Output, without alteration, the first line of the entries and each line after it, stopping with the line that contains "home (382, 37)".
════════════════
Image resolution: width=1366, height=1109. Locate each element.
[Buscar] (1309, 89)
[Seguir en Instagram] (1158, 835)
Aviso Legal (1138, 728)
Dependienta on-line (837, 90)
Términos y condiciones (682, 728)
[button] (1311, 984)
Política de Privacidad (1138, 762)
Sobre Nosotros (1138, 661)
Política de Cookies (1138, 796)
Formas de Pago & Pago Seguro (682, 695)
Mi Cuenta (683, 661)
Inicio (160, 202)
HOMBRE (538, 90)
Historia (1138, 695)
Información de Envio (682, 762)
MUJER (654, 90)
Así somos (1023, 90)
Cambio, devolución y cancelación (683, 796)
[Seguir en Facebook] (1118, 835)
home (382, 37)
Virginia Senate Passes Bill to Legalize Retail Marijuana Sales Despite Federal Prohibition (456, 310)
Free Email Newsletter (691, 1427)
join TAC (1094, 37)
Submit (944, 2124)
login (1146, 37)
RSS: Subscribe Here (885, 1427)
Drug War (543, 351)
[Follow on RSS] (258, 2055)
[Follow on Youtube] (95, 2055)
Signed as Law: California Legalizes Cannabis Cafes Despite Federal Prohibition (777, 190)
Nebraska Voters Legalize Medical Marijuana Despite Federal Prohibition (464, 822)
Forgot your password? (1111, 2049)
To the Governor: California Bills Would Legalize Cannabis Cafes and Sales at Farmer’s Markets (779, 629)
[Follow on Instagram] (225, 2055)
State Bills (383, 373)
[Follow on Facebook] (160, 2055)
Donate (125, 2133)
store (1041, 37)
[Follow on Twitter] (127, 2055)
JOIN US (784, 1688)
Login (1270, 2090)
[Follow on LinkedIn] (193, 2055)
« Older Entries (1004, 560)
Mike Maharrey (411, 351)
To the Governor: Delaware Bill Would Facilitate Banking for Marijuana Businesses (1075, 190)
════════════════
* Solution:
Image resolution: width=1366, height=1109. Locate each element.
[Buscar] (1309, 89)
[Seguir en Instagram] (1158, 835)
Aviso Legal (1138, 728)
Dependienta on-line (837, 90)
Términos y condiciones (682, 728)
[button] (1311, 984)
Política de Privacidad (1138, 762)
Sobre Nosotros (1138, 661)
Política de Cookies (1138, 796)
Formas de Pago & Pago Seguro (682, 695)
Mi Cuenta (683, 661)
Inicio (160, 202)
HOMBRE (538, 90)
Historia (1138, 695)
Información de Envio (682, 762)
MUJER (654, 90)
Así somos (1023, 90)
Cambio, devolución y cancelación (683, 796)
[Seguir en Facebook] (1118, 835)
home (382, 37)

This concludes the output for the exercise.